Monday, August 17, 2009


It's been awfully cold and rainy around here, a weather trait not very conducive to harvesting wheat. With a high in the sixties on both Saturday and Sunday and the calendar still telling us that it was August, Danish Cowboy and I began to experience a mild case of cabin fever. So we hopped on two four-wheelers, Tucker Dog included, and rode off into the sunset. Actually we just rode about a quarter of a mile out in to the summer horse pasture for an evening visit with the three amigos.

Three poor, neglected, starving amigos that rarely feel the touch of a human hand anymore let alone the weight of an adult on their back. Ginger the paint (almost named Giselle by my niece), Joe the quarter horse, and my beloved Argo.
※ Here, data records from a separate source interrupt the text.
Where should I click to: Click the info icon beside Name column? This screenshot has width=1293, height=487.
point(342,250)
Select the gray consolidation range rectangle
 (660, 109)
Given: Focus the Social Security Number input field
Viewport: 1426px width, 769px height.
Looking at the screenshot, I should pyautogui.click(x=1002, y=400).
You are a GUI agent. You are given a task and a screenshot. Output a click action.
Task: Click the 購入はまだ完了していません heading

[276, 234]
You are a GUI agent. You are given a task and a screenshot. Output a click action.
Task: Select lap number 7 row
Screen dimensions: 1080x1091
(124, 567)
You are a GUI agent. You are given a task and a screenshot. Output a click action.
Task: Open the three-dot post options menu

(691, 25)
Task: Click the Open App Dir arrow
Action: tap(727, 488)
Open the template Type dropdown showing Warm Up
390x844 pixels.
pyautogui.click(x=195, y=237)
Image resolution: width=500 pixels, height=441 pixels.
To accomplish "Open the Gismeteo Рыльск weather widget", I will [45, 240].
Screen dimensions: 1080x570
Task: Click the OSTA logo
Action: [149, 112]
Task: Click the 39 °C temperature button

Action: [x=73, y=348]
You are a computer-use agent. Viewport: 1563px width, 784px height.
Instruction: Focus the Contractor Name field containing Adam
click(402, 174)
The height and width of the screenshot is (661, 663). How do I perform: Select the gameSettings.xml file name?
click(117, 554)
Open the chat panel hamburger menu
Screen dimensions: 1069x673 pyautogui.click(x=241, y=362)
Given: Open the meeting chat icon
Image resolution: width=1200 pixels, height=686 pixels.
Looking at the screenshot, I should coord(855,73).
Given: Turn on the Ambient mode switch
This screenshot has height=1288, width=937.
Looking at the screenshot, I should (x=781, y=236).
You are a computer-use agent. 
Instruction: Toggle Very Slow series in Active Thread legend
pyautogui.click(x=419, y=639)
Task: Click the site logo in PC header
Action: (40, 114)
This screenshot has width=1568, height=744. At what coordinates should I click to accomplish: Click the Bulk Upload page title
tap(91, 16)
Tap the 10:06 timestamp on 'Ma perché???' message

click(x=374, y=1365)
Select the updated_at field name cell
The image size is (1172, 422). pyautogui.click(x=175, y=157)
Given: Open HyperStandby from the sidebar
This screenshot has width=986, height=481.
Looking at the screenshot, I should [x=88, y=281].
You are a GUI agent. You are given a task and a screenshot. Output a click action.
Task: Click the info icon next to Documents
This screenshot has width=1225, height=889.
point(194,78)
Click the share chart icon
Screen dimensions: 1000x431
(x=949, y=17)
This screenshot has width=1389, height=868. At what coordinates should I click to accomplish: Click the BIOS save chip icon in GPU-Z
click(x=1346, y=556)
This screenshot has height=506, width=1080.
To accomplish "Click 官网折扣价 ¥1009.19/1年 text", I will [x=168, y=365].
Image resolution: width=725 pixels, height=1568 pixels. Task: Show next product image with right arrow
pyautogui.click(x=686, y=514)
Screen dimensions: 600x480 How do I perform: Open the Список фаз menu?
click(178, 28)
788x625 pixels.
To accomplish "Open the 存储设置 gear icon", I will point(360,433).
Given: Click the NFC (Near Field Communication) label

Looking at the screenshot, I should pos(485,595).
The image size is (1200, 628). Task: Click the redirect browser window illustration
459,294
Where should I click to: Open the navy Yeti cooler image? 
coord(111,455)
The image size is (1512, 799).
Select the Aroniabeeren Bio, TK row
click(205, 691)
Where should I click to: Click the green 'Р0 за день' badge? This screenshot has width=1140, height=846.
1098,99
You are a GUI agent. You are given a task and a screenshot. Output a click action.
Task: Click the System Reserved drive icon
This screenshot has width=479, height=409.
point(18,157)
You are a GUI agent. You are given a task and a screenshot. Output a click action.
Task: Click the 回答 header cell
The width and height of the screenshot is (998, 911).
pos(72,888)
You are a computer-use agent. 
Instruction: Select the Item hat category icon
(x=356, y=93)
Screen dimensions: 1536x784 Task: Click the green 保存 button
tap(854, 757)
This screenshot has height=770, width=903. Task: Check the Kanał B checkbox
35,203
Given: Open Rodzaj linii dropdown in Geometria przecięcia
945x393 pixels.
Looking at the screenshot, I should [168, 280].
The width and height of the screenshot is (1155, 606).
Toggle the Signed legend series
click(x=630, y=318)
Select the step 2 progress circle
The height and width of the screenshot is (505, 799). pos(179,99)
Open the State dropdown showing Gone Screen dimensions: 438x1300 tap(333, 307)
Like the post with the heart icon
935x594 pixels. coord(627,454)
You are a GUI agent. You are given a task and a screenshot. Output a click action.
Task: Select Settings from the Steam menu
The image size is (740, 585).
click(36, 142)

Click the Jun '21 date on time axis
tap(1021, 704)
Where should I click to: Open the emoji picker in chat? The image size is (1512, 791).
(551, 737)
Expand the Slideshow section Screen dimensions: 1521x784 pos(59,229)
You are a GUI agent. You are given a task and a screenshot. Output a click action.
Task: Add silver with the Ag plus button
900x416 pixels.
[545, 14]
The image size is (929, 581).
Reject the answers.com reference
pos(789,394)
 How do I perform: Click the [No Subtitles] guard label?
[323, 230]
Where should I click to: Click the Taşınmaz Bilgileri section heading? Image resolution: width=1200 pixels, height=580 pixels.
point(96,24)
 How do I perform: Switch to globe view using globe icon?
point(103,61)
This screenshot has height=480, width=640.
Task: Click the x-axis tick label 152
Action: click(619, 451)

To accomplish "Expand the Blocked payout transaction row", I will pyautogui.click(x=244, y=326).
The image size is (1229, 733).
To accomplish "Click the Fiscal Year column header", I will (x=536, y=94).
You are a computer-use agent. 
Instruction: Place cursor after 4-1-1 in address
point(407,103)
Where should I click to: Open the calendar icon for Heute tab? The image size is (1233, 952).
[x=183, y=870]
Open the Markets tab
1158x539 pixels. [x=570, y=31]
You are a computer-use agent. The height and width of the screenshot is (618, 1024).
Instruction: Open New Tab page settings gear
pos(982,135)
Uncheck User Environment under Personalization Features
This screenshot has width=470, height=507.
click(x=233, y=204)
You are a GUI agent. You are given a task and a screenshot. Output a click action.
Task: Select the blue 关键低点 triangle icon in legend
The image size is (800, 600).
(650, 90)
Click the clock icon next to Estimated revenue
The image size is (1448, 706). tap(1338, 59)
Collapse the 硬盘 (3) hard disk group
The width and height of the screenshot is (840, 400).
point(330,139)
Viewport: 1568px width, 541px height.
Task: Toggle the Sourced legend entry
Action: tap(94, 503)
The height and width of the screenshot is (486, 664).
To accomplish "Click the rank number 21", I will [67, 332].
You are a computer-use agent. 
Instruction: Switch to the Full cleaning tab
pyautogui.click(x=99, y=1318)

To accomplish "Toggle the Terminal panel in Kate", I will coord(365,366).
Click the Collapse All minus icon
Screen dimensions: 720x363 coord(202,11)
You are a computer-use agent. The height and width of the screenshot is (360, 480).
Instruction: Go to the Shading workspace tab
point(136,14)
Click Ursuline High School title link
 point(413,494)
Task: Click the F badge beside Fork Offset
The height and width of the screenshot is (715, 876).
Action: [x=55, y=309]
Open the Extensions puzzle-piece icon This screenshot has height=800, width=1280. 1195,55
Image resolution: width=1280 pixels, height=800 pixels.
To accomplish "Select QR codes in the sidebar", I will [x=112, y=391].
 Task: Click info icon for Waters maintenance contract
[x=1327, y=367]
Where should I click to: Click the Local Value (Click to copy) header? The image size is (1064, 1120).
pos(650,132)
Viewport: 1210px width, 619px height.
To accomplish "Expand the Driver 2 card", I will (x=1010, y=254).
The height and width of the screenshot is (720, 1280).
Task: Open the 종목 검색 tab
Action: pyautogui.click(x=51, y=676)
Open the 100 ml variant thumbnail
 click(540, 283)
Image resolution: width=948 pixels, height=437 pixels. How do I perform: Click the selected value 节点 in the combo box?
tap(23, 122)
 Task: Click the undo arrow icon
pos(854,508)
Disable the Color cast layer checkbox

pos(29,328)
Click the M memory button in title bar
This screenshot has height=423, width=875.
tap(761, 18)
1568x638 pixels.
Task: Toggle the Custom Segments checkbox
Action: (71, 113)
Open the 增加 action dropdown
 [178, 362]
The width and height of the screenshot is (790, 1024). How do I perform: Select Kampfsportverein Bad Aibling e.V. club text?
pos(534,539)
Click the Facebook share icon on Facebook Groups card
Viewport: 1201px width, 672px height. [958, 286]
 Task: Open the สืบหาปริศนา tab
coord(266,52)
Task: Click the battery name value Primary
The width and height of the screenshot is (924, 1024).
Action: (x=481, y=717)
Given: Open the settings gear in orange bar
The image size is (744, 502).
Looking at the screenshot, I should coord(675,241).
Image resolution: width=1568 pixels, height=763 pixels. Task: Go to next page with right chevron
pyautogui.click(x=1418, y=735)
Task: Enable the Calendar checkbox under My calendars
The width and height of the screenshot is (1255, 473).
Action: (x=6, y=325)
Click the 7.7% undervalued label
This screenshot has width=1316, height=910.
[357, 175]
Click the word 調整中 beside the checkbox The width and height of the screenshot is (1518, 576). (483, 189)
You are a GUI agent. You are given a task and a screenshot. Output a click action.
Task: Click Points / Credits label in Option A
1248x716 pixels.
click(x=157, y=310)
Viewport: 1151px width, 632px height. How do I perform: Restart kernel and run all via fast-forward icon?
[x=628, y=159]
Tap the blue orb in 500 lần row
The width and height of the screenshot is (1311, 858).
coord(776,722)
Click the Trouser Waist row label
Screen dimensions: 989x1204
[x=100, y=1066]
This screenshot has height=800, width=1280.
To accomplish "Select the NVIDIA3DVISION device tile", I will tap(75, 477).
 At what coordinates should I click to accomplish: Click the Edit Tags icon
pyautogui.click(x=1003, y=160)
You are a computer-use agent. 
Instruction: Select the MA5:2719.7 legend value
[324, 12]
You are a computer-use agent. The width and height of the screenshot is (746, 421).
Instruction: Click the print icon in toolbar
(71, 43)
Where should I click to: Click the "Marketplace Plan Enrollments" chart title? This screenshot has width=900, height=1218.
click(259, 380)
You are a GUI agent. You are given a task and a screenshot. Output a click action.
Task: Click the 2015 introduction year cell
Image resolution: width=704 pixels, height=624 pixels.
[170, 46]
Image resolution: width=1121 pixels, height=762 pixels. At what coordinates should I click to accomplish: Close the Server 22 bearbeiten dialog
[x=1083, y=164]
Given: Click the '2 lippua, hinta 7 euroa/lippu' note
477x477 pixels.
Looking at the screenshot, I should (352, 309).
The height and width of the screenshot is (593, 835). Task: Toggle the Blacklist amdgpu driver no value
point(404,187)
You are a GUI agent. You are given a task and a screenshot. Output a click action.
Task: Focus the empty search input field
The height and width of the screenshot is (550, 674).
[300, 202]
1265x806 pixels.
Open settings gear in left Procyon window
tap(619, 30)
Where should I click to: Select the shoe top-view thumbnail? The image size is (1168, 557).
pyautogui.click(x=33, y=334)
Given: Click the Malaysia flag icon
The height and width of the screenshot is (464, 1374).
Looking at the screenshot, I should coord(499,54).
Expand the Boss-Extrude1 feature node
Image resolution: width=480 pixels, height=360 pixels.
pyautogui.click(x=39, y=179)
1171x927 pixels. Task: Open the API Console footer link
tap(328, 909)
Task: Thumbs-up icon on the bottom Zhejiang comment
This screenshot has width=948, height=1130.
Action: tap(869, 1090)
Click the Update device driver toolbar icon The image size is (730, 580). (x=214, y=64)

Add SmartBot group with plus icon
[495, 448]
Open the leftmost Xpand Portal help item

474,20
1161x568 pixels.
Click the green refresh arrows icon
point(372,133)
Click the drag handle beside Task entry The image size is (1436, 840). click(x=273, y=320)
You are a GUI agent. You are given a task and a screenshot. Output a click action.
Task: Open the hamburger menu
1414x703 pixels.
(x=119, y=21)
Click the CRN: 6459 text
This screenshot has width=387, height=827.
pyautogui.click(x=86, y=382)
The most neglected of them all? My oversized and pot-bellied Tenny Walker. I think it's sympathy weight for me. I gained. He gained. We'll both lose it when there is time to get back in the saddle.
And our hope is that we can get back in the saddle soon and share the joy of horses with our children. My little girl will need a bit of work. She talks about horses all of the time and loves to look at my horse-themed coffee table books, but when it comes right down to it, she only wants to be around them from a safe vantage point -- with a death grip on my hips or cozily wrapped around dad's shoulders.
I think she likes the idea of horses, but the reality of them is a different story. They are big and quick and she can't grab on to them and toss them off of the deck like she can with the cats (sorry cat lovers, but it is kind of funny to see this). It is very similar to me wanting to tear down a wall in the kitchen and make an island out of the space. I like the idea of this home improvement, but actually tearing into it is a whole different ball game. It will happen eventually though and my little girl will also come to trust horses in her own time. I know this to be true.
The little guy on the other hand has no fear of these creatures. 1200 pounds of horseflesh and he is ready to gallop away if we would let him. And then the next day he screams a fearful sound and refuses to pick up a worm out of the garden. If I could only read his mind.

Introducing our passions to our children is the best part of being a parent. We share with them our love of something and hope that it sticks -- or at the very least they learn to find a passion of their own. Horses, sports, life -- I want them them to reach for the stars and make the most out of what they love to do.

And between my Argo and Danish Cowboy's still-quick and still-beautiful 25 year old quarter horse named Joe, we'll give these little people lots of memories to hang on to throughout their lives all while instilling in them that it is okay to love another creature wholeheartedly and with total abandon.